The accuracy of those estimates depends predominantly on the extent to which the model – MARCS – accurately represents real world conditions in the marine study area. The first questions one must ask, therefore, are: Have the baseline parameters of MARCS and the risk reduction factors been validated for the marine study area? Has a sensitivity analysis been conducted on the overall model and on each risk reduction factor? How has the model been calibrated to avoid ‘tuning’, so as to ensure its predictive abilities?

There are two essential ways of answering these questions: The first is to have the model be made available to participants in the hearing process so that they may conduct independent analyses of its representative and predictive abilities. Unfortunately, MARCS is a proprietary model and, hence, access to the model was denied.
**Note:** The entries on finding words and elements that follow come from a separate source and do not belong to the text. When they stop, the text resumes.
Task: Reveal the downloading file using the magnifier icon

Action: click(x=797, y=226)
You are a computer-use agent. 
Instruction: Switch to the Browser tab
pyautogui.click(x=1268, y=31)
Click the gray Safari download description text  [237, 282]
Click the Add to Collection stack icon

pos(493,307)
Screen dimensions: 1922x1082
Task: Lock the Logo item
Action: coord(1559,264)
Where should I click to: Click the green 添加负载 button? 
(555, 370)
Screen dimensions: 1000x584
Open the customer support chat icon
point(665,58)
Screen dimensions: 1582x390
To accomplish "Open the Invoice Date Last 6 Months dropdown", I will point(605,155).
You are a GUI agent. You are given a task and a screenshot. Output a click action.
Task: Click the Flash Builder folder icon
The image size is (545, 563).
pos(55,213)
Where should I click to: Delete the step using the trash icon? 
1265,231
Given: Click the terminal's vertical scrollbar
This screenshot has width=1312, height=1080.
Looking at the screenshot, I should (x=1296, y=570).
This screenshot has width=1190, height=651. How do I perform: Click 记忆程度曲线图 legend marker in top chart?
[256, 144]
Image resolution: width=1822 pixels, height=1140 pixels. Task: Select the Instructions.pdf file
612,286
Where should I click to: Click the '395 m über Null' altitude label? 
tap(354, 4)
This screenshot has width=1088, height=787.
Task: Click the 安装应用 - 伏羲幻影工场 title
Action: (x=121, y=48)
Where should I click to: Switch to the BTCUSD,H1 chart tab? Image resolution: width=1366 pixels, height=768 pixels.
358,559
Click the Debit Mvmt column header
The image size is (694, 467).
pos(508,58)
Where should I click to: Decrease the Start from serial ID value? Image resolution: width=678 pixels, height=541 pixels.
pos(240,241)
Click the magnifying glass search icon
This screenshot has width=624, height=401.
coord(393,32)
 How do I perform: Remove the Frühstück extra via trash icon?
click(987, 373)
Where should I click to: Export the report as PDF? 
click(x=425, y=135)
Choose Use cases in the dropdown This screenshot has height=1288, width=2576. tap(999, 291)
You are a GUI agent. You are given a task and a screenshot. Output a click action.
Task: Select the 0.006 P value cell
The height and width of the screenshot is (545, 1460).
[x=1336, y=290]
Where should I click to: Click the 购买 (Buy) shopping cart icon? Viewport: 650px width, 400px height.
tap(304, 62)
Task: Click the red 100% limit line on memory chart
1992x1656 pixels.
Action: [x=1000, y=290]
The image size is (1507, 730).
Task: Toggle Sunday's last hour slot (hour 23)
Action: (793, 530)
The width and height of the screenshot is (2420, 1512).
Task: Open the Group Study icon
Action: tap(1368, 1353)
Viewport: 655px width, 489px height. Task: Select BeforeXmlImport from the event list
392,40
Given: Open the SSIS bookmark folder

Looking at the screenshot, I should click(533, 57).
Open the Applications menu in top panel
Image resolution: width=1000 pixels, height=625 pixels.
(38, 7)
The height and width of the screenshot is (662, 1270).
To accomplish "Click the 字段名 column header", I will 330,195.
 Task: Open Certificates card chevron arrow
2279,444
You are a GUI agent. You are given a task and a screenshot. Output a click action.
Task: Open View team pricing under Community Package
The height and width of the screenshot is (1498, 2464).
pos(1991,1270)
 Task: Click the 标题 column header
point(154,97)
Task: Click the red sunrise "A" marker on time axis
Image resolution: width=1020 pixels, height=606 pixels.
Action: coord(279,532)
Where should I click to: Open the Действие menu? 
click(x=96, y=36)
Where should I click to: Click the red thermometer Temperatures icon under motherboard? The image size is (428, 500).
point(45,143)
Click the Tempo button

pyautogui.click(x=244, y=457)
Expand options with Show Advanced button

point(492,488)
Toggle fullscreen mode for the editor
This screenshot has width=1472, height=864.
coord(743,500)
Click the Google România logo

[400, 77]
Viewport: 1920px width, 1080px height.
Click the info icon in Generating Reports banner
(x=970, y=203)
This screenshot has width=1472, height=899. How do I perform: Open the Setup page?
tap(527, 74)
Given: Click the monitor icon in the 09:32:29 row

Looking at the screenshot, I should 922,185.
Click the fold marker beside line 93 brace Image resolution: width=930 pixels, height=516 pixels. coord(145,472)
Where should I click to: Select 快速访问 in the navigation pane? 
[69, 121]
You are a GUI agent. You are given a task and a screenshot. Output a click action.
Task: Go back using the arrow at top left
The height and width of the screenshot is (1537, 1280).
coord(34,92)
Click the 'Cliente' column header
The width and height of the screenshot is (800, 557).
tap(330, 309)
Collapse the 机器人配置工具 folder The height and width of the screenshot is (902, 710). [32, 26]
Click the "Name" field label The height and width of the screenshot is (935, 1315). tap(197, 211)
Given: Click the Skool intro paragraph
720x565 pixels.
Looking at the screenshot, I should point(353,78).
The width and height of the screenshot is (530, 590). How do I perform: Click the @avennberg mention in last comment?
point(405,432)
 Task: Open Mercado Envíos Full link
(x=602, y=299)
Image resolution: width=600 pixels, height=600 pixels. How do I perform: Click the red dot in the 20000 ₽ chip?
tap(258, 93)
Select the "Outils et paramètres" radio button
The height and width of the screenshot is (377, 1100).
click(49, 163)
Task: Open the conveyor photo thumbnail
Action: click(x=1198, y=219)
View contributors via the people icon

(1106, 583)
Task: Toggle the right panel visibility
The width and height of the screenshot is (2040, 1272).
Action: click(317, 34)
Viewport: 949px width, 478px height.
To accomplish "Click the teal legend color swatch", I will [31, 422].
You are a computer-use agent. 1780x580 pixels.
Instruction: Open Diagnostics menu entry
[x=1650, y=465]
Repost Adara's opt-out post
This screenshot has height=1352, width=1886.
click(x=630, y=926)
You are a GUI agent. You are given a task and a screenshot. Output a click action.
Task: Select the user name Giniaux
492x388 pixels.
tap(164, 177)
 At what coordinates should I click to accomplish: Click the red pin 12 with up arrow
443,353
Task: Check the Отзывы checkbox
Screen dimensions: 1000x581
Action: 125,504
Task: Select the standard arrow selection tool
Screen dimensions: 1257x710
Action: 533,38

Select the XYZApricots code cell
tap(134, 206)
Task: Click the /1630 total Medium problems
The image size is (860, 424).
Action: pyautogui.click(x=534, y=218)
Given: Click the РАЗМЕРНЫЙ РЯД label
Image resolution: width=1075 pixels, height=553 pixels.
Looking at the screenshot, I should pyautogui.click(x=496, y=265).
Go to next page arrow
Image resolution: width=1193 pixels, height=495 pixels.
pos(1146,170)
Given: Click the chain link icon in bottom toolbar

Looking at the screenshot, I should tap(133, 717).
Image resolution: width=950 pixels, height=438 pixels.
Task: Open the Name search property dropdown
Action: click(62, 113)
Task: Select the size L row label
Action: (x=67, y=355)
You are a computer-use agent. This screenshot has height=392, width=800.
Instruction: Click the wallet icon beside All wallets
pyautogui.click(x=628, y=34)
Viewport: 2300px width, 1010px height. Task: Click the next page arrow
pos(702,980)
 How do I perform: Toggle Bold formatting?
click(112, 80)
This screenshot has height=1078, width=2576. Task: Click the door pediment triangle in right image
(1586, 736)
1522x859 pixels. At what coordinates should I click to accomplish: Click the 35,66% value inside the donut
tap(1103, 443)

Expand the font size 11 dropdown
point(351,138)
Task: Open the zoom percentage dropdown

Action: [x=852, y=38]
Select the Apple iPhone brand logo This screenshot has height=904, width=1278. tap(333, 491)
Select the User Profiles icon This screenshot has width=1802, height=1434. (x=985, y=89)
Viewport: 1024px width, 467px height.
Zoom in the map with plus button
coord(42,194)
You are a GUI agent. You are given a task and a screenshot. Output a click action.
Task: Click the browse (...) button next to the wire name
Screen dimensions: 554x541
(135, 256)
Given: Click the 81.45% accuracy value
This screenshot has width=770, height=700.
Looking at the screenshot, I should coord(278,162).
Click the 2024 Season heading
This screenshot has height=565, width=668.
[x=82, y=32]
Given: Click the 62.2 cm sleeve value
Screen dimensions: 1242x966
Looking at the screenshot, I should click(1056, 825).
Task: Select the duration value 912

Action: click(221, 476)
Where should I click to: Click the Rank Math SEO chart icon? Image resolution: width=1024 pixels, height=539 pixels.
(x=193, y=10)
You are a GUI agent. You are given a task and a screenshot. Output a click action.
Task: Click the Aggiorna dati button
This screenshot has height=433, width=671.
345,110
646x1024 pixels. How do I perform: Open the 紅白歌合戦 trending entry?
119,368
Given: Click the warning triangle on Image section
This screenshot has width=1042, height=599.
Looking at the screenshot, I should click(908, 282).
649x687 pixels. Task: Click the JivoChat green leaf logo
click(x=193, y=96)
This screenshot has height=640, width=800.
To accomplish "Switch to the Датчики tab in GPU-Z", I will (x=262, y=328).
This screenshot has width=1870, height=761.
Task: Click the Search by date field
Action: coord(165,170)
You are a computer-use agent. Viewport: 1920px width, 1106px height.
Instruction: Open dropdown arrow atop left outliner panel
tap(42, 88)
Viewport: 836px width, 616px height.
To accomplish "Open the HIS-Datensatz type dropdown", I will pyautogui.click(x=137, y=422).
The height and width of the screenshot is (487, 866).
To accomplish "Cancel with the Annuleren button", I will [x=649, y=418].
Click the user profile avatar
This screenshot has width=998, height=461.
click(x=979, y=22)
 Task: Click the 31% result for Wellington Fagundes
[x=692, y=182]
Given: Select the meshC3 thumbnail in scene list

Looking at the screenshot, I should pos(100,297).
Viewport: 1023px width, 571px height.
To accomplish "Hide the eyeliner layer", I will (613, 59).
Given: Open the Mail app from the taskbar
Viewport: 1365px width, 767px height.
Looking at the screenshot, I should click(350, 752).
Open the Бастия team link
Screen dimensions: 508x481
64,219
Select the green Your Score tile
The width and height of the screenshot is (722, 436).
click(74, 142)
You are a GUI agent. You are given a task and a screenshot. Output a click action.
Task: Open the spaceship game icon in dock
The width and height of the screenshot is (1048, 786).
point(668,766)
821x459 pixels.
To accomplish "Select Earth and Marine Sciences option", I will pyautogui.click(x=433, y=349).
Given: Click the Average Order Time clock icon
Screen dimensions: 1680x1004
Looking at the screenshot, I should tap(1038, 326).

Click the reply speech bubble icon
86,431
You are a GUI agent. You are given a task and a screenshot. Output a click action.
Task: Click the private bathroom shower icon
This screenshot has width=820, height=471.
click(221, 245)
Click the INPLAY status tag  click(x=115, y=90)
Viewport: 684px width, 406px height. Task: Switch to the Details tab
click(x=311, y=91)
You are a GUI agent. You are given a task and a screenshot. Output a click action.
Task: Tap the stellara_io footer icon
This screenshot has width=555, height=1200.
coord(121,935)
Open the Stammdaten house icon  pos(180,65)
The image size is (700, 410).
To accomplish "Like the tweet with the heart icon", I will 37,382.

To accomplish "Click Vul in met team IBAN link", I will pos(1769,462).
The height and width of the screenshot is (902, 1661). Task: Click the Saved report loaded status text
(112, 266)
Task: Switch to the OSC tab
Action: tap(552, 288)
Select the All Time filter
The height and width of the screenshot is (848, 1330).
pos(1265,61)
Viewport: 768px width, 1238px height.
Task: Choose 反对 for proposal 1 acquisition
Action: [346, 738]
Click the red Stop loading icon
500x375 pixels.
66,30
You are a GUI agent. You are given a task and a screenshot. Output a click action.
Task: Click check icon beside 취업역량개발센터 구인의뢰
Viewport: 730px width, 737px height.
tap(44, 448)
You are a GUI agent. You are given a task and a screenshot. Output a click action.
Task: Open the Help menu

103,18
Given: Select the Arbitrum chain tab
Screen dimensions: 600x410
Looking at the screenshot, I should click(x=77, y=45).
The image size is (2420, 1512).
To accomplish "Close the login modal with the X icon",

The other is to provide the information necessary to answer these questions in the absence of access to the model. At a minimum, one would need any back-up, peer-reviewed and independent evaluations of the model. DNV references several back-up studies, but none were provided on record. Moreover, one would also need the actual validation and sensitivity analyses that were conducted for the overall model and for the individual risk reduction factors. Unfortunately, Trans Mountain has not provided this information.

At the end of the hearing process, here is where the information stood:

  1. The general discussions of the sensitivity and validation of MARCS provided in Section 11 of TERMPOL 3.15 remain entirely insufficient and do not provide the information necessary to adequately evaluate the accuracy of the model.
  2. We know the basic parameters of MARCS are based on North Sea average shipping operations in the mid to late 1990s. Yet no information has been provided as to how the model has since been calibrated for current and local conditions along the Trans Mountain Tanker Sailing Route. We therefore have no way of knowing if the basic parameters of MARCS are truly representative of local conditions for the purposes of this Project.
  3. Not a single validation or sensitivity analysis was provided for any of the risk reduction factors applied to MARCS. We therefore cannot have confidence that those factors have been applied accurately and that they truly represent real world conditions along the tanker sailing route.
  4. The fact that MARCS may have successfully represented past cases is not sufficient evidence to conclude that MARCS can accurately represent future cases, including the Trans Mountain Expansion Project. This is because one can ‘tune’ over errors and inconsistencies in the model to achieve the desired result, without actually ever addressing those errors. Trans Mountain has failed to provide sufficient information to discount ‘tuning’ as a realistic and reasonable possibility. As such, one still cannot have confidence in the predictive abilities of MARCS.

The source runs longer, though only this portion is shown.